Central African Republic

31 May 2021
Risk Level: Serious Concern
1.5 million Central Africans have fled their homes since 2013

Ongoing violence by armed groups leaves populations in the Central African Republic at risk of atrocity crimes.

BACKGROUND:

Tensions in the Central African Republic (CAR) rose ahead of the country’s 27 December 2020 general elections as an alliance of predatory armed groups, known as the Coalition of Patriots for Change (CPC), launched a series of attacks across the country. Election-related violence forced thousands of people to flee, resulted in a surge of human rights violations and closed hundreds of schools and dozens of hospitals.

According to the UN Office for the Coordination of Humanitarian Affairs, between October 2020 and March 2021, 14 of CAR’s 16 prefectures experienced armed conflict. The UN Refugee Agency has also noted that refugees arriving in Chad during April reported fleeing clashes in northern CAR, as well as pillaging and extortion by armed groups. Children have been severely impacted, with thousands displaced and almost 3,000 recruited by armed groups so far this year.

The Central African Armed Forces (FACA) and their allies have subsequently recaptured several towns from the CPC and other armed groups across the country. However, FACA have also reportedly perpetrated arbitrary killings, torture and arbitrary arrests. Private military personnel allied with FACA have also allegedly perpetrated summary executions, arbitrary detention, torture, forced disappearances, forced displacement, destruction of civilian infrastructure and attacks on humanitarian workers.

The protracted crisis in CAR has its origins in the overthrow of President François Bozizé on 24 March 2013 by the mainly Muslim Séléka rebel alliance. Abuses by the Séléka led to the formation of predominantly Christian anti-balaka militias and the collapse of state institutions. Despite a peace deal signed by the government and 14 armed groups in 2019 that formally ended the 2013–2015 armed conflict, violence continues as some signatories regularly violate the agreement and have consolidated their control over territory and natural resources.

The Office of the UN High Commissioner for Human Rights has reported that both anti-balaka and ex-Séléka forces may have committed war crimes and crimes against humanity between 2013-2015. Most perpetrators have not been held accountable. Former President Bozizé, who is under UN Security Council (UNSC) sanctions for his role in the 2013-2015 conflict, is reportedly leading the CPC.

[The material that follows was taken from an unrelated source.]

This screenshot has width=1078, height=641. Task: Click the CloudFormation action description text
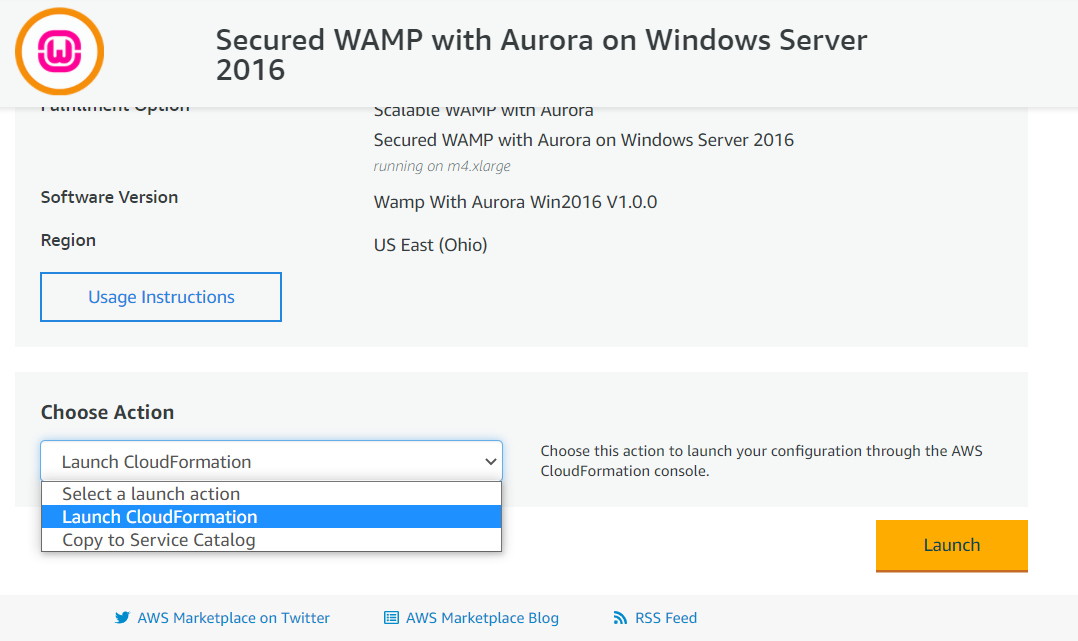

Over 1.5 million people have fled their homes since 2013, including at least 280,000 since December 2020. At least 370,000 children are internally displaced – the highest level of child displacement since 2014. An estimated 2.8 million people are in need of humanitarian assistance and protection.

ANALYSIS:

Armed groups continue to control the majority of territory in CAR and profit from illegal taxation and arms trafficking. The cross-border flow of foreign fighters, arms and natural resources are fueling the crisis in CAR.

Although the 2019 peace agreement was hailed as an opportunity to bring an end to the armed conflict, a climate of impunity has enabled ongoing violence and allegations of serious human rights violations and abuses by armed groups as well as state security forces and their allies. The CPC’s recent offensive threatened to end the agreement.

The government requires ongoing international assistance to stabilize the country and uphold its responsibility to protect.

INTERNATIONAL RESPONSE:

The UNSC has passed 14 resolutions since October 2013 that emphasize the government’s responsibility to protect populations in CAR. A UNSC-mandated sanctions regime and arms embargo have been in place since 2013, imposing travel bans and asset freezes on 11 individuals and two entities. On 12 March the UNSC adopted a resolution increasing the military and police deployment for MINUSCA to support the protection of civilians and facilitate humanitarian access.

During May 2014 the government referred the situation in CAR to the International Criminal Court (ICC). On 16 February 2021 the trial of two former anti-balaka leaders, Alfred Yekatom and Patrice-Edouard Ngaïssona, for war crimes and crimes against humanity began. On 24 January CAR authorities surrendered the first Séléka suspect, Mahamat Said Abdel Kani, to the ICC to face charges of war crimes and crimes against humanity.

On 16 February the Peace and Security Council of the African Union (AU) condemned attacks by the CPC, noting that they amount to “flagrant violations of human rights, war crimes and crimes against humanity.” The International Conference on the Great Lakes Region held a summit on 21 April devoted to the political and security situation in CAR. The participating governments underlined the importance of ending impunity for violations and abuses of International Humanitarian Law (IHL) and International Human Rights Law.

NECESSARY ACTION:

The CPC and other armed groups must immediately cease hostilities. All signatories to the peace agreement must comply with their commitments and refrain from any action limiting the restoration of state authority. All armed forces operating in CAR must fully adhere to IHL.

National authorities should prioritize ongoing reconciliation efforts and accountability for atrocity crimes.

The UNSC and AU should impose sanctions on any groups or individuals that endanger the peace agreement. The international community should continue to support security sector reform in order to bolster FACA’s capacity to protect civilians and uphold human rights.